Some authors have reported that spinal parameters affect the load on the hip joints and hip OA [8]. It has been reported that spinal anterior inclination and a larger SVA increase the load on the hip joint [4]. The load axis may shift anteriorly as SVA increases. Spinal anterior inclination can increase the internal hip extension moment and mechanical load of the hip [4]. The SVA of the L group was higher than that of the N group, but there was no significant difference between the two groups. From this result, we consider that the SVA may not affect the acceleration of the rate of joint space narrowing. LL has also been correlated with hip OA [33]. Pelvic retroversion occurs following lumbar spondylolisthesis and may progress to joint space narrowing of the hip. In this study, the LL in the N and L groups was larger than that in the S group because most of the N group patients did not have severe spinal deformity and the S group patients could not be corrected for sagittal alignment. However, the rate of joint space narrowing in the S group was not significantly different from that in the N group. Thus, other factors may be more affected than LL. PT is consistent with PI, and a higher PI is associated with hip OA. PI is a peculiar pelvic anatomy that remains unchanged even after 10 years [34, 35], and PI, SS, and PT change simultaneously. As PT increases, SS conversely decreases and the pelvis tilts posteriorly. Pelvic posterior tilt is observed in the aging population and is correlated with rapidly destructive coxarthrosis [36]. These spinal parameters may accelerate the rate of narrowing of the joint space. However, these parameters were not independent risk factors for joint space narrowing. Although spinal parameters were different among the three groups, we considered that the spinal fusion level affected the rate of joint space narrowing more than the spinal parameters.

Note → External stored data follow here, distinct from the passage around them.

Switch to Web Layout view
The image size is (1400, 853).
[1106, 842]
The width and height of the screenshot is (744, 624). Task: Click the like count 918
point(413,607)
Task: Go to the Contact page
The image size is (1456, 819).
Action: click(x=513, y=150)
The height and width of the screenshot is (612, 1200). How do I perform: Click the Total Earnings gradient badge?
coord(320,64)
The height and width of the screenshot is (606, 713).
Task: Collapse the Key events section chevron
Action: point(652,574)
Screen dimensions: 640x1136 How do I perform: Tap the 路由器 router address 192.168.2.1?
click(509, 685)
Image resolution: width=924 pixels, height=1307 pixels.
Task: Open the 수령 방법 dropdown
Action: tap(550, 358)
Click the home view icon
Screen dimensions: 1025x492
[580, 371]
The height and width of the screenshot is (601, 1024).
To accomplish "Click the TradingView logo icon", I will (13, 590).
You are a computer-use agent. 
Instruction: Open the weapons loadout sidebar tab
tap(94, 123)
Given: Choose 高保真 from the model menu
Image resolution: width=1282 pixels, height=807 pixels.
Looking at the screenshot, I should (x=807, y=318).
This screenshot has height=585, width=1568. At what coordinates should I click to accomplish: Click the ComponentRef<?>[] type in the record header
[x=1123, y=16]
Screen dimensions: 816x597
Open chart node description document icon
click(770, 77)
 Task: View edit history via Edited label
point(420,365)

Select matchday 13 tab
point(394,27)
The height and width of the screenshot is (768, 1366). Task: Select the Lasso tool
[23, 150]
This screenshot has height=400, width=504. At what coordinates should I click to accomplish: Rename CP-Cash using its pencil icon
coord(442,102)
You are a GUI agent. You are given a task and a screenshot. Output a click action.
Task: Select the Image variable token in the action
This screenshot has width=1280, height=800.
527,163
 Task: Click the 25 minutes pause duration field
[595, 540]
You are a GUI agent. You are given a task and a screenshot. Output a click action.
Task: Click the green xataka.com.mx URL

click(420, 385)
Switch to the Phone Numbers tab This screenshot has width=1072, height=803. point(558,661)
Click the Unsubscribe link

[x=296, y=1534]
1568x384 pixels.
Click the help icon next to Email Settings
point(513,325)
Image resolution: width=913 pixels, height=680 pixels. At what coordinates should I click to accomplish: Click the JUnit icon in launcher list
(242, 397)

This study has several limitations. First, this was a retrospective study, and several factors affected hip OA. Thus, we could not eliminate all the confounding factors. However, we calculated the sample size and analyzed adequate samples. In addition, we performed linear multiple regression analysis to eliminate the effects of confounding factors. Second, joint space narrowing progresses over a long period, and our average follow-up period was 2.98 years. Thus, a longer follow-up period is needed to elucidate a more detailed analysis. Third, we could not evaluate hip pain because of the retrospective study design. Hip pain is a chief symptom of hip OA; however, the precise association between hip OA and pain remains unclear [37,38,39,40], and most individuals with hip pain do not have radiographic hip OA [38, 41]. Thus, we believe that the evaluation of hip pain is not relevant to this study. Fourth, several methods have been used for the diagnosis of OA. The Kellgren–Laurence grade is commonly used with X-rays for hip OA [42,43,44]. However, there are only four possible grades, and joint space narrowing progresses gradually. Hence, it is difficult to evaluate slight changes in Kellgren–Lawrence grade. We measured MJS directly. This method has already been used to evaluate the rate of joint space narrowing [8, 11, 45], and our intraclass reliability was high. Sixth, we only measured joint space narrowing in this study, even though other findings, such as cartilage thickness, intra-articular fluid, and bone signal intensity changes, are also important. Thus, we plan to evaluate the correlation between spine fusion and these findings in the next study.

In conclusion, the rate of joint space narrowing after long fusions (more than four levels) was significantly higher than that after short fusions (up to three levels) and no fusion. Although spinal parameters were different among the three groups, they were not risk factors for acceleration of the rate of joint space narrowing. Therefore, surgeons should pay attention to the fact that more than four interbody fusions worsen joint space narrowing of the hip.